## EXERCISES:
1: Can you reproduce the preface about the house fire word for word, from "A fire that continues" to "they both perished."?
2: Would you carry on the preface about the childhood memory of the house fire, picking up after its last sentence?

Wednesday, May 22, 2019

"The Fire" -- a preface to Don Ray's book about his lifelong pursuit of fathers and father figures.

A fire that continues to burn in my consciousness.



 When I was six, I remember my parents' reaction to this newspaper story. For whatever reason, it had hit close to home for both of them.

It was a story about a fire that broke out in the Los Angeles home of a woman and her six children. I remember how it described how five of the children either jumped out windows or climbed down the stairs to safety.


Outside, when their mother made a headcount, her three-year-old was missing -- he hadn't made it out of the burning house.

The mother went back inside to rescue him, but they both perished.

The newspaper story said that the father was out of town on business.

That would turn out not to be true -- I would later learn that he and his wife were separated and were involved in a contentious divorce.

Her death would render the divorce proceedings unnecessary.

I had never heard of these people, but it was obvious that they were family friends. In thinking back, I don't remember my parents having had any family friends at that time.

I could never, however, erase the mental images the story had given me -- images of trying to escape a fire in the darkness of the early morning hours.

## RAW DATA:
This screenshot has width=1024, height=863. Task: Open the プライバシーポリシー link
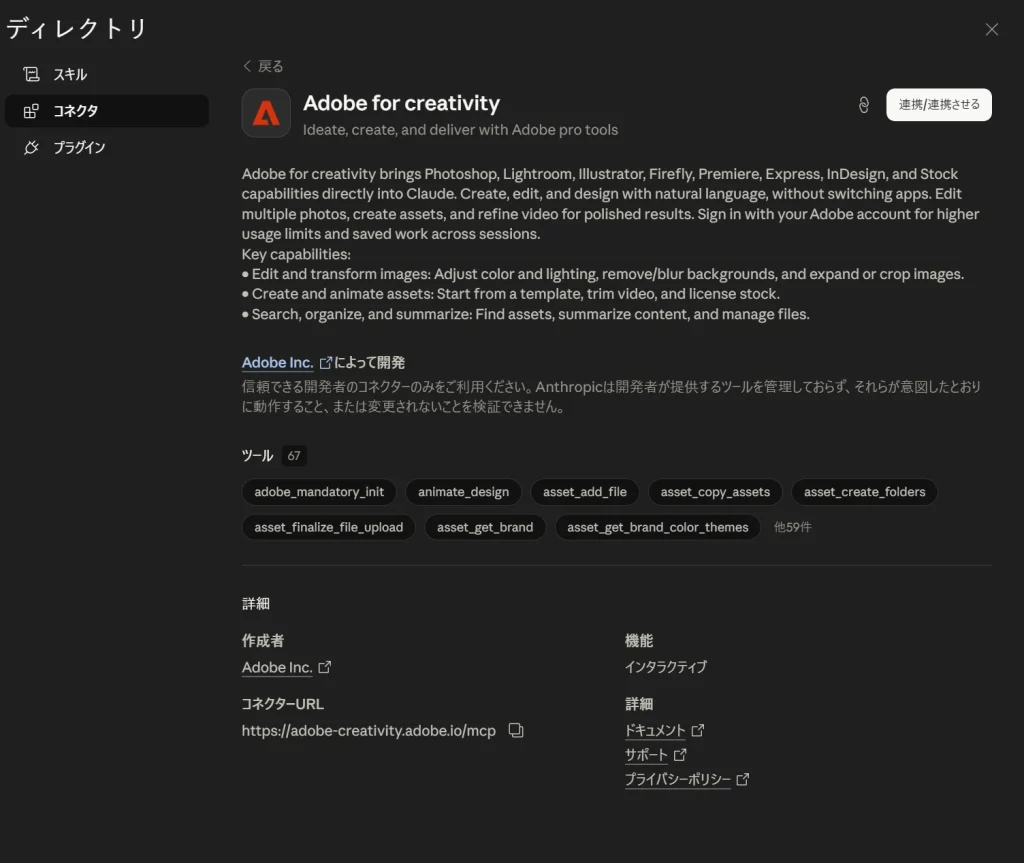point(678,779)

## ANSWERS FOR THE EXERCISE:
1:
A fire that continues to burn in my consciousness.



 When I was six, I remember my parents' reaction to this newspaper story. For whatever reason, it had hit close to home for both of them.

It was a story about a fire that broke out in the Los Angeles home of a woman and her six children. I remember how it described how five of the children either jumped out windows or climbed down the stairs to safety.


Outside, when their mother made a headcount, her three-year-old was missing -- he hadn't made it out of the burning house.

The mother went back inside to rescue him, but they both perished.

2:
Fires became regular nightmares for me -- in one of them, my mother and sister were focused on shopping for sale items on the top floor of the Broadway Department Store on Fourth and Hill streets in downtown L.A. while a fire was spreading its way toward us.

They were oblivious, and I couldn't get their attention.

Instinctively, I would forever, mentally plan the escape route I would use should the smell of smoke set me in motion.

Later, in elementary school, one of the three or four books I remember reading at the school library was "Famous Fires." I still don't understand why third graders needed to read graphic books about the Triangle Shirtwaist Fire, deadly fires at circuses or theaters, and about people helplessly trapped on burning ships at sea.

More nightmares.

The only notable success I had in junior high school was winning the third place price in Burbank's Fire Prevention Essay Contest. The prize they arranged for the winners was a day that would put Disneyland to shame -- a day of climbing the fire engine's extended ladder to the top of the training tower, and then returning to the main fire station where, repeatedly, we were able to slide down the poles that firefighters used to get from their sleeping quarters down to where the trucks were awaiting during a fire alarm.

After that, on my 10-speed bicycle, I would chase the sounds of sirens so I could follow the fire trucks to the scenes of fires. As a freelance news photographer and video stringer, I shot or recorded scores of fires -- some of them deadly.

Some of those images still pop up in bad dreams.

The darkest moment of my year in Vietnam involved witnessing fire take a life. I cannot remove from my brain the smell of burning flesh.

Please don't ask me about it.

Needless to say, the tragic fire I read about when I was a child stayed with me.

I would come to know the family name associated with the fire.

My mother had met the children's father during World War II when she was taking a city bus to work. He drove the bus. I'm guessing that his love of horse racing somehow clicked with my father's, and they started getting together.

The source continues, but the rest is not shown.